Stored data entries:
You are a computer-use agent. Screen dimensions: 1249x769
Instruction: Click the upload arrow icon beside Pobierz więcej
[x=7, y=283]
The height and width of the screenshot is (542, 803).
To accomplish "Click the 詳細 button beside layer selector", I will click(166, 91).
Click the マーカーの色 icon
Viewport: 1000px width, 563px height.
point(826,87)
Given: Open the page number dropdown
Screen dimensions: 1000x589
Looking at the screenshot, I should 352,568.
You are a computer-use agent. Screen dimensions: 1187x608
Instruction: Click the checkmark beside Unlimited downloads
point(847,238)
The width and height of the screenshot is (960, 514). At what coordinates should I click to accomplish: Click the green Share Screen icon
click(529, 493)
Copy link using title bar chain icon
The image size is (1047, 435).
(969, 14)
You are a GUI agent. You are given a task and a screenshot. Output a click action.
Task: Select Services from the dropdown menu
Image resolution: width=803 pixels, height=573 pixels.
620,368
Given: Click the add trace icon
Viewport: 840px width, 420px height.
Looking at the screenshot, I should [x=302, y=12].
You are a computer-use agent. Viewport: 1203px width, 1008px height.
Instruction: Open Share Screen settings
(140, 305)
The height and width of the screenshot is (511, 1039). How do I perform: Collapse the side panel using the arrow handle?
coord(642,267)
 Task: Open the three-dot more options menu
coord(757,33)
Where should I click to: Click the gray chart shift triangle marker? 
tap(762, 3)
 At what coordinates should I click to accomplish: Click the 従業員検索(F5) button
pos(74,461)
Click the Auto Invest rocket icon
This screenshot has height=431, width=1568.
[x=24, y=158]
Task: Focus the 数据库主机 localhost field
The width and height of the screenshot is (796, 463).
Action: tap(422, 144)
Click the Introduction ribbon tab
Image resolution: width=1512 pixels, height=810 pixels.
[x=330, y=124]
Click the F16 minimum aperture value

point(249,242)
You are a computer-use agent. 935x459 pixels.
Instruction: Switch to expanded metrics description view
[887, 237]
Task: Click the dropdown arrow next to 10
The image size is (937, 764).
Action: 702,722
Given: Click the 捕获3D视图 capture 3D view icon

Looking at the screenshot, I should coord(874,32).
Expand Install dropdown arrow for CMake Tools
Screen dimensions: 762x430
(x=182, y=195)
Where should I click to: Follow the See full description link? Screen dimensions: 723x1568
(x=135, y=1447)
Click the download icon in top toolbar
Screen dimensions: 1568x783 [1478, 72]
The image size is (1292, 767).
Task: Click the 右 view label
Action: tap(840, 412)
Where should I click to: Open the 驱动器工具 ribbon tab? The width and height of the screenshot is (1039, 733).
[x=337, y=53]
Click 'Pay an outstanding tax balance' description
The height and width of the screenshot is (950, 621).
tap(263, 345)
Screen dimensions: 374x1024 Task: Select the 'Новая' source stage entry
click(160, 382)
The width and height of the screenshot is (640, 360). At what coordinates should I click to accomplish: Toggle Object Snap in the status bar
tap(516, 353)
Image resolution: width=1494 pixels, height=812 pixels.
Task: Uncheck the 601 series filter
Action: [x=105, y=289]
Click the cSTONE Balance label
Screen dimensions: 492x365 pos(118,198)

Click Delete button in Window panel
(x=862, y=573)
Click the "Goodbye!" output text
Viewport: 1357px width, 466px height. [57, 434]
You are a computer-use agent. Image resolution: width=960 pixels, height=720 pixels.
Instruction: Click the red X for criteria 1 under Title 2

= Aim of the exercise =
Take the lines above and print them exactly.

= Answer to this exercise =
You are a computer-use agent. Screen dimensions: 1249x769
Instruction: Click the upload arrow icon beside Pobierz więcej
[x=7, y=283]
The height and width of the screenshot is (542, 803).
To accomplish "Click the 詳細 button beside layer selector", I will click(166, 91).
Click the マーカーの色 icon
Viewport: 1000px width, 563px height.
point(826,87)
Given: Open the page number dropdown
Screen dimensions: 1000x589
Looking at the screenshot, I should 352,568.
You are a computer-use agent. Screen dimensions: 1187x608
Instruction: Click the checkmark beside Unlimited downloads
point(847,238)
The width and height of the screenshot is (960, 514). At what coordinates should I click to accomplish: Click the green Share Screen icon
click(529, 493)
Copy link using title bar chain icon
The image size is (1047, 435).
(969, 14)
You are a GUI agent. You are given a task and a screenshot. Output a click action.
Task: Select Services from the dropdown menu
Image resolution: width=803 pixels, height=573 pixels.
620,368
Given: Click the add trace icon
Viewport: 840px width, 420px height.
Looking at the screenshot, I should [x=302, y=12].
You are a computer-use agent. Viewport: 1203px width, 1008px height.
Instruction: Open Share Screen settings
(140, 305)
The height and width of the screenshot is (511, 1039). How do I perform: Collapse the side panel using the arrow handle?
coord(642,267)
 Task: Open the three-dot more options menu
coord(757,33)
Where should I click to: Click the gray chart shift triangle marker? 
tap(762, 3)
 At what coordinates should I click to accomplish: Click the 従業員検索(F5) button
pos(74,461)
Click the Auto Invest rocket icon
This screenshot has height=431, width=1568.
[x=24, y=158]
Task: Focus the 数据库主机 localhost field
The width and height of the screenshot is (796, 463).
Action: tap(422, 144)
Click the Introduction ribbon tab
Image resolution: width=1512 pixels, height=810 pixels.
[x=330, y=124]
Click the F16 minimum aperture value

point(249,242)
You are a computer-use agent. 935x459 pixels.
Instruction: Switch to expanded metrics description view
[887, 237]
Task: Click the dropdown arrow next to 10
The image size is (937, 764).
Action: 702,722
Given: Click the 捕获3D视图 capture 3D view icon

Looking at the screenshot, I should coord(874,32).
Expand Install dropdown arrow for CMake Tools
Screen dimensions: 762x430
(x=182, y=195)
Where should I click to: Follow the See full description link? Screen dimensions: 723x1568
(x=135, y=1447)
Click the download icon in top toolbar
Screen dimensions: 1568x783 [1478, 72]
The image size is (1292, 767).
Task: Click the 右 view label
Action: tap(840, 412)
Where should I click to: Open the 驱动器工具 ribbon tab? The width and height of the screenshot is (1039, 733).
[x=337, y=53]
Click 'Pay an outstanding tax balance' description
The height and width of the screenshot is (950, 621).
tap(263, 345)
Screen dimensions: 374x1024 Task: Select the 'Новая' source stage entry
click(160, 382)
The width and height of the screenshot is (640, 360). At what coordinates should I click to accomplish: Toggle Object Snap in the status bar
tap(516, 353)
Image resolution: width=1494 pixels, height=812 pixels.
Task: Uncheck the 601 series filter
Action: [x=105, y=289]
Click the cSTONE Balance label
Screen dimensions: 492x365 pos(118,198)

Click Delete button in Window panel
(x=862, y=573)
Click the "Goodbye!" output text
Viewport: 1357px width, 466px height. [57, 434]
You are a computer-use agent. Image resolution: width=960 pixels, height=720 pixels.
Instruction: Click the red X for criteria 1 under Title 2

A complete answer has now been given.